• 111 and urgent care providers were not told announcement on deadly bacteria was coming
  • Group A Strep responsible for three deaths in England in past 10 days
  • But announcement saw services swamped with “worried well”, putting other ill patients at greater risk

‘Rubbish’ communications on Group A Strep from government agencies made accident and emergencies more ‘risky’ over the weekend, after services were flooded with the ‘worried well’, several senior provider sources have told HSJ.

On Friday the UK Health Security Agency, successor to Public Health England, issued a warning on a higher than usual number of cases after the deaths of five children under 10 in a week.

Several senior sources in hospital, 111/ambulance, urgent care and primary care providers, told HSJ they were not warned UKHSA were making an announcement that would also see services flooded by the worried well.

NHS England’s clinical lead for integrated urgent care today issued a letter, seen by HSJ, saying a “considerable increase” in 111 demand over the weekend was “in part due to Group A Strep concerns”. Sources in the sector said the increase in demand was “heavily” Strep-related.

The NHSE letter sent at lunchtime on Monday said it, with others, was working with nhs.uk and 111 online to create a Group A Strep webpage to direct patients to. But NHSE did not indicate when this would be ready, and said the Department of Health and Social Care claimed UKHSA was responsible for communications on the issue.

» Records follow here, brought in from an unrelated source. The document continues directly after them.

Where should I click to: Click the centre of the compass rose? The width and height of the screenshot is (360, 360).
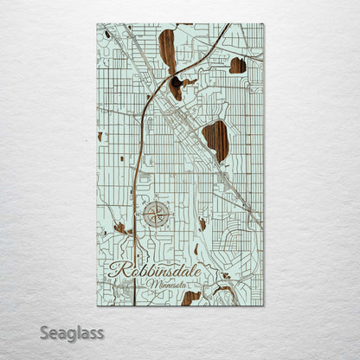coord(156,213)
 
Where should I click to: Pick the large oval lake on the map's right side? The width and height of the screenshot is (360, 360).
coord(215,140)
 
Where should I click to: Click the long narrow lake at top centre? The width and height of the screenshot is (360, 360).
coord(167,51)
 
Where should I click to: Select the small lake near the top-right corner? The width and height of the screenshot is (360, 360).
coord(238,65)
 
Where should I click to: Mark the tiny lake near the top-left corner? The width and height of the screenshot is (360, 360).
coord(107,35)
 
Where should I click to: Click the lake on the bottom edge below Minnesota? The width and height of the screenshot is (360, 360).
coord(191,298)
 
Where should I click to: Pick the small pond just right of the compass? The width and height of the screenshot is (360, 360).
coord(202,223)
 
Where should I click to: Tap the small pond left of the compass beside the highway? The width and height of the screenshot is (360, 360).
coord(120,228)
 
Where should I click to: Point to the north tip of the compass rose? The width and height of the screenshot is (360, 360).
coord(156,201)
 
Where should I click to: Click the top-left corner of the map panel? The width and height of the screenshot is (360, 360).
coord(97,24)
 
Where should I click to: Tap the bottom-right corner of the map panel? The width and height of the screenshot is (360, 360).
coord(263,305)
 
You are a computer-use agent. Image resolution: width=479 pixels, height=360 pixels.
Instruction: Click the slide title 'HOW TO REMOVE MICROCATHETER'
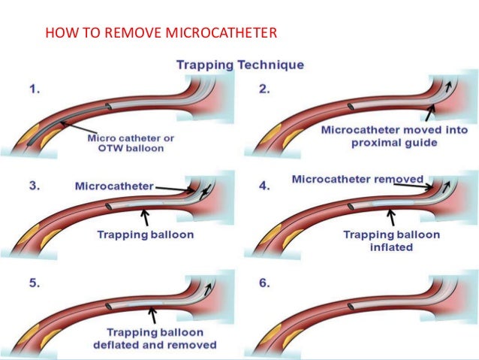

One senior accident and emergency leader told HSJ that when parents could not get through on 111 they brought their children to emergency departments. “The media messaging has been handled terribly”, they added.

They added: “Huge numbers of ‘worried well’ makes the accident and emergency a much more dangerous place. We are just not equipped to deal with the volume of patients. [There is a] much greater chance we would miss one seriously unwell child when we are wading through a six-hour queue of viral, but otherwise well, kids.”

One senior leader in the sector said communications in such circumstances were “not easy”, but ideally UKHSA/NHSE would have alerted them they were planning an announcement which would create large demand from people likely to be well. Providers would then have a better chance of organising additional staffing and services, the person said.

A hospital CEO said it had been a “very, very difficult weekend”. Another said: “Children’s ED was very busy. Demand from parents with children with sore throats and temperatures [was] very high.”

One primary care source said on his patch: “The lines did not stop ringing. Our evening and weekend appointments went far faster than normal. There were very unhappy patients who couldn’t get in. Was rubbish comms from PHE [now part of the Department of Health and Social Care and the UKHSA]/NHS England.”

Another said: “We’ve got a huge queue in our urgent treatment centres.”

The letter added that to “protect clinical queue and maintain safety” some calls with care homes normally handled by a clinician could be taken by non-clinical staff. HSJ understands these calls comprise only a small proportion of the total.

UKHSA told HSJ there had been an urgent need to get information to clinicians, and that parental anxiety had already been growing due to media reports on the children’s deaths.

A spokeswoman confirmed that the situation had been classified as an “enhanced incident” under its business continuity rules, similar to when poliovirus was found in London sewage and the Monkeypox outbreak.